[GIVEN ENTRIES — start]

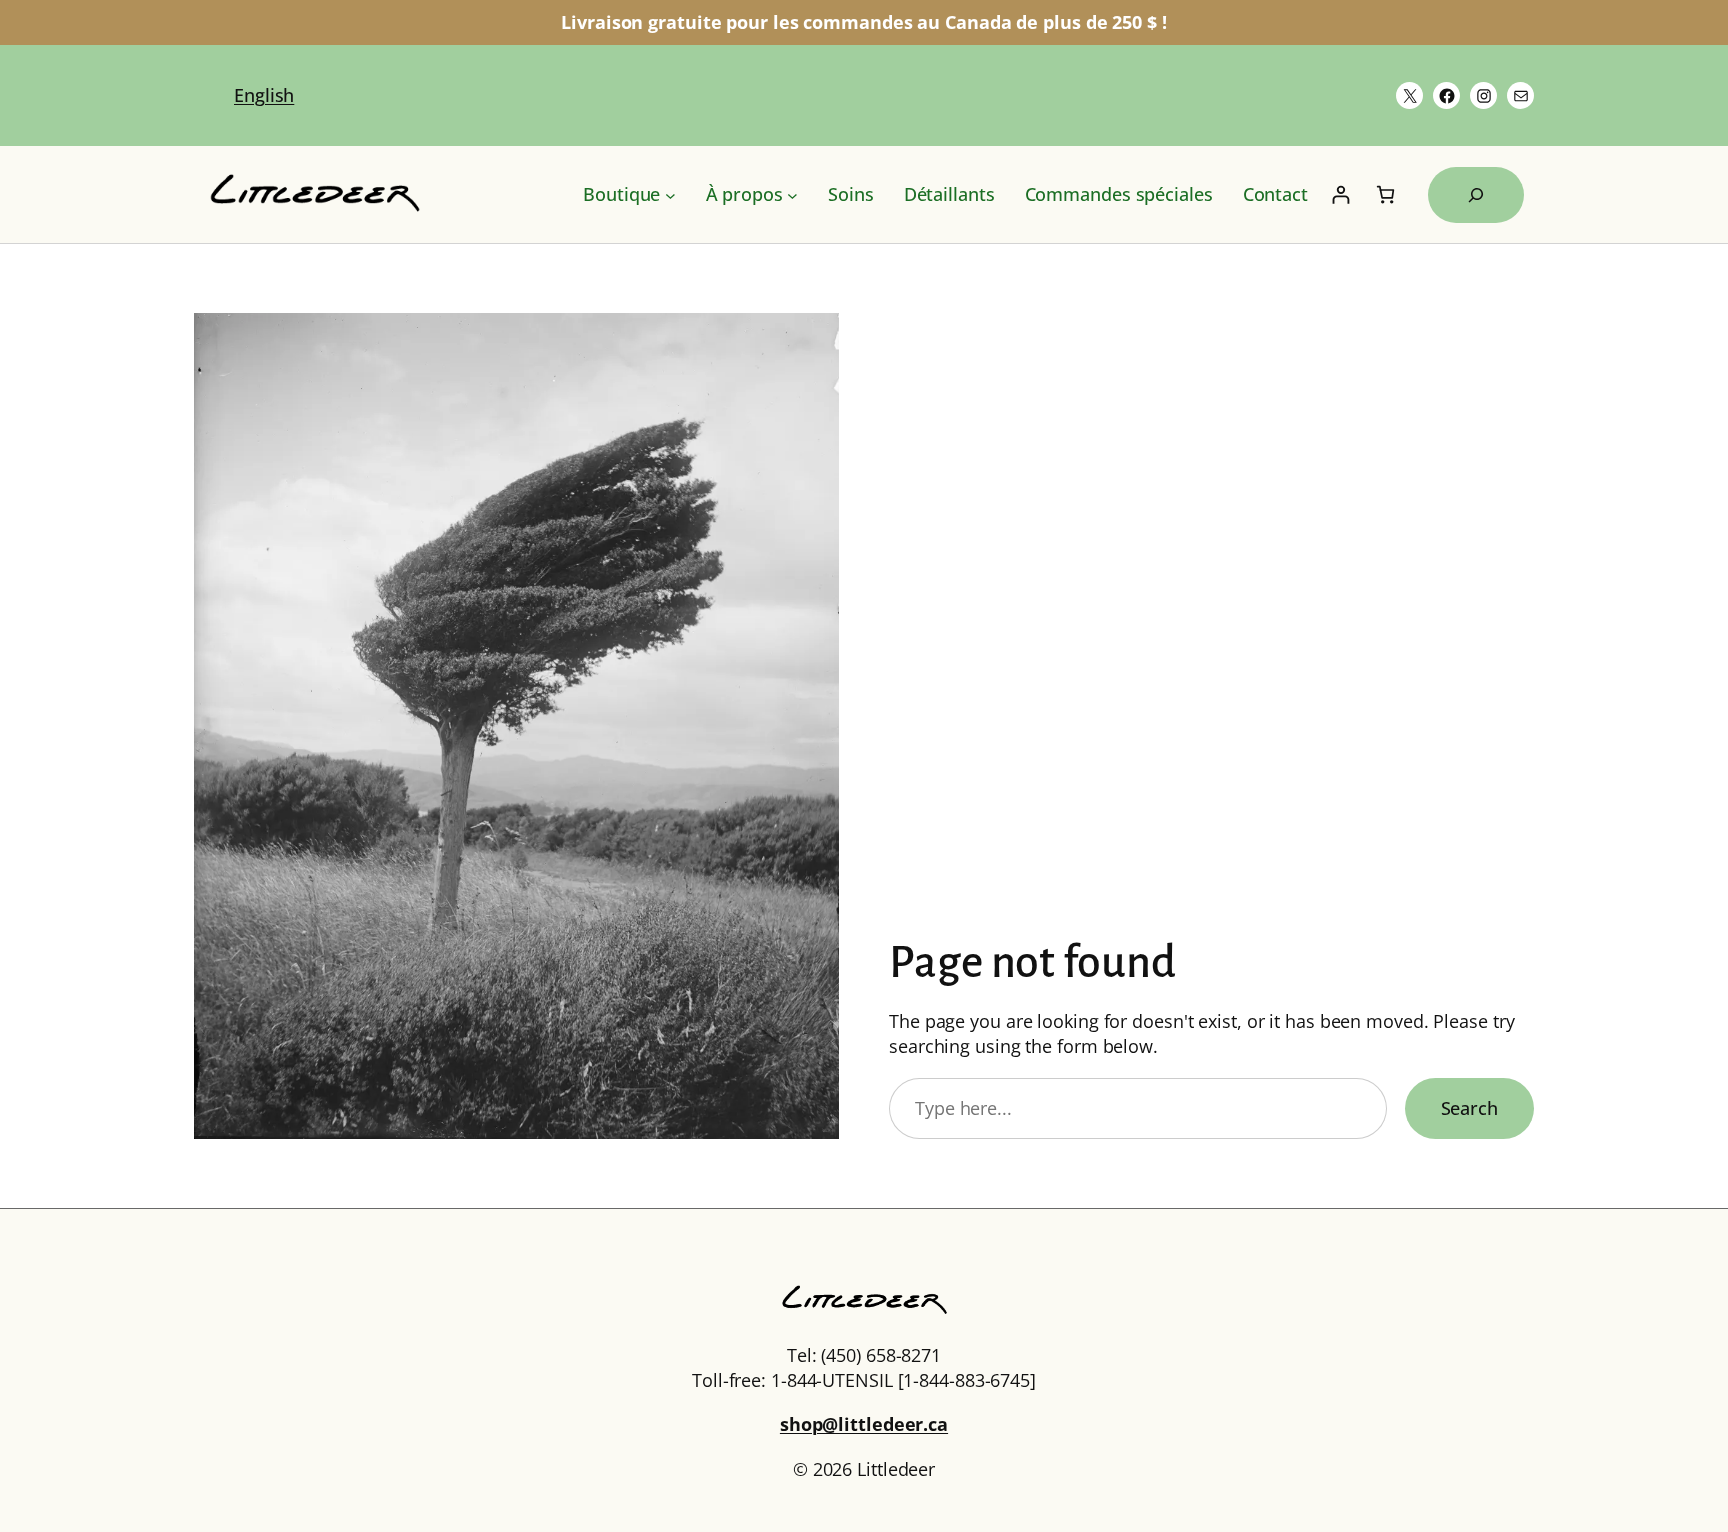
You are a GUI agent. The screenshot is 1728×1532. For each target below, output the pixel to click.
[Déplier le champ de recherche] (1476, 195)
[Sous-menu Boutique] (670, 194)
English (264, 95)
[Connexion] (1340, 194)
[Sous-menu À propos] (792, 194)
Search (1469, 1108)
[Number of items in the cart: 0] (1385, 194)
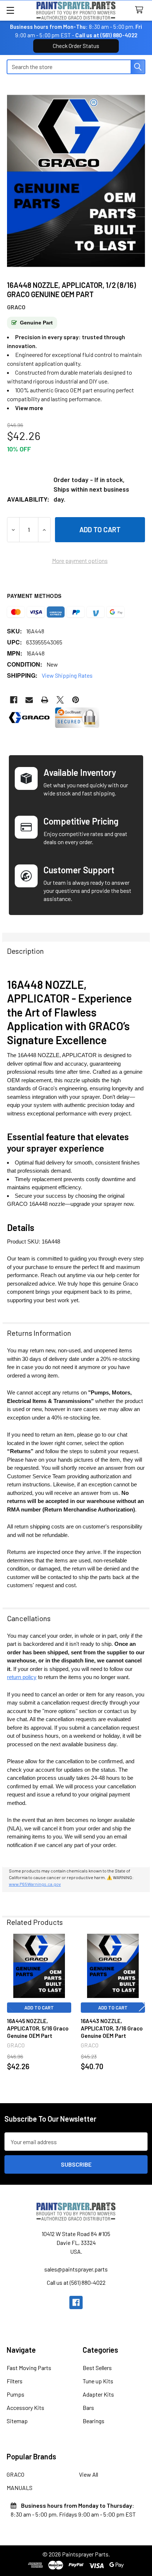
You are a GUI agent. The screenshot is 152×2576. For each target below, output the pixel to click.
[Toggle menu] (10, 10)
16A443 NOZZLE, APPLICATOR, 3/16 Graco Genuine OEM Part (112, 2028)
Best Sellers (97, 2367)
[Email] (29, 699)
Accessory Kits (25, 2407)
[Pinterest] (75, 699)
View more (29, 407)
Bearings (93, 2420)
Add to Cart (39, 2008)
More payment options (80, 560)
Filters (15, 2380)
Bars (88, 2407)
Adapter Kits (98, 2394)
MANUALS (19, 2487)
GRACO (15, 2474)
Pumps (15, 2394)
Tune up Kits (98, 2380)
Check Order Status (76, 45)
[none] (76, 181)
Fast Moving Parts (29, 2367)
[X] (60, 699)
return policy (22, 1677)
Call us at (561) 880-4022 (106, 35)
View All (88, 2474)
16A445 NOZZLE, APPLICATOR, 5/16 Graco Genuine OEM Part (38, 2028)
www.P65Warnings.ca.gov (35, 1884)
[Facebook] (13, 699)
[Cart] (140, 10)
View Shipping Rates (67, 675)
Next (142, 2005)
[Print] (44, 699)
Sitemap (17, 2420)
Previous (9, 2005)
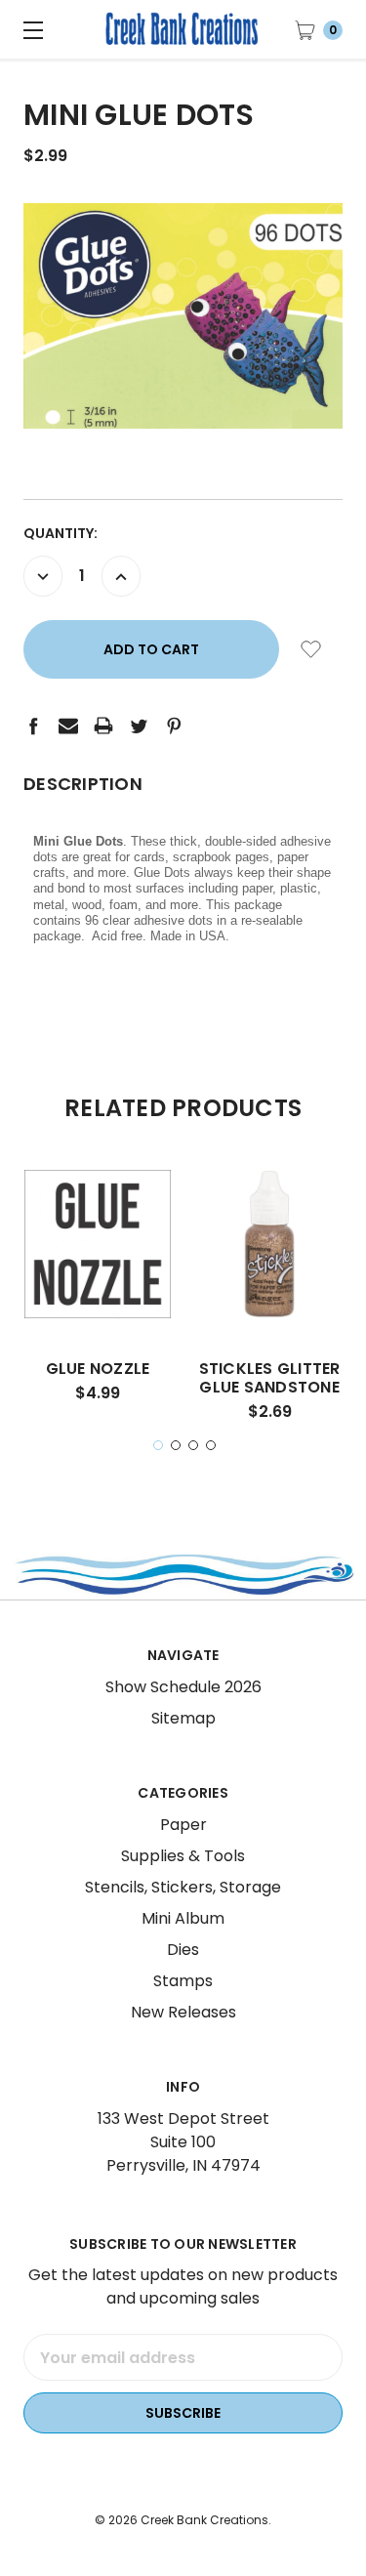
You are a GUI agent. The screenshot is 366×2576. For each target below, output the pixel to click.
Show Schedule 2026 (183, 1687)
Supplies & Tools (183, 1856)
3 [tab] (193, 1445)
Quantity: (60, 533)
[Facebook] (33, 725)
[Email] (68, 725)
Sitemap (183, 1718)
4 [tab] (211, 1445)
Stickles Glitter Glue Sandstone (270, 1377)
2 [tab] (176, 1445)
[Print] (103, 725)
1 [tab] (158, 1445)
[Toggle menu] (29, 29)
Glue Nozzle (98, 1368)
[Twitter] (138, 725)
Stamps (183, 1981)
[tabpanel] (97, 1293)
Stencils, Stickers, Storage (183, 1887)
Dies (183, 1949)
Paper (183, 1824)
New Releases (183, 2012)
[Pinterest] (173, 725)
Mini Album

[GIVEN ENTRIES — finish]

- _YOUR GOAL_:
Write out, exactly and with no pictures, the lines of the data from the first through the line containing "Stickles Glitter Glue Sandstone (270, 1377)".

- _TASK RESULT_:
You are a GUI agent. The screenshot is 1728×1532. For each target below, output the pixel to click.
[Déplier le champ de recherche] (1476, 195)
[Sous-menu Boutique] (670, 194)
English (264, 95)
[Connexion] (1340, 194)
[Sous-menu À propos] (792, 194)
Search (1469, 1108)
[Number of items in the cart: 0] (1385, 194)
You are a GUI agent. The screenshot is 152×2576. For each target below, output the pixel to click.
[Toggle menu] (10, 10)
16A443 NOZZLE, APPLICATOR, 3/16 Graco Genuine OEM Part (112, 2028)
Best Sellers (97, 2367)
[Email] (29, 699)
Accessory Kits (25, 2407)
[Pinterest] (75, 699)
View more (29, 407)
Bearings (93, 2420)
Add to Cart (39, 2008)
More payment options (80, 560)
Filters (15, 2380)
Bars (88, 2407)
Adapter Kits (98, 2394)
MANUALS (19, 2487)
GRACO (15, 2474)
Pumps (15, 2394)
Tune up Kits (98, 2380)
Check Order Status (76, 45)
[none] (76, 181)
Fast Moving Parts (29, 2367)
[X] (60, 699)
return policy (22, 1677)
Call us at (561) 880-4022 (106, 35)
View All (88, 2474)
16A445 NOZZLE, APPLICATOR, 5/16 Graco Genuine OEM Part (38, 2028)
www.P65Warnings.ca.gov (35, 1884)
[Facebook] (13, 699)
[Cart] (140, 10)
View Shipping Rates (67, 675)
Next (142, 2005)
[Print] (44, 699)
Sitemap (17, 2420)
Previous (9, 2005)
You are a GUI agent. The screenshot is 366×2576. For each target below, output the pixel to click.
Show Schedule 2026 (183, 1687)
Supplies & Tools (183, 1856)
3 [tab] (193, 1445)
Quantity: (60, 533)
[Facebook] (33, 725)
[Email] (68, 725)
Sitemap (183, 1718)
4 [tab] (211, 1445)
Stickles Glitter Glue Sandstone (270, 1377)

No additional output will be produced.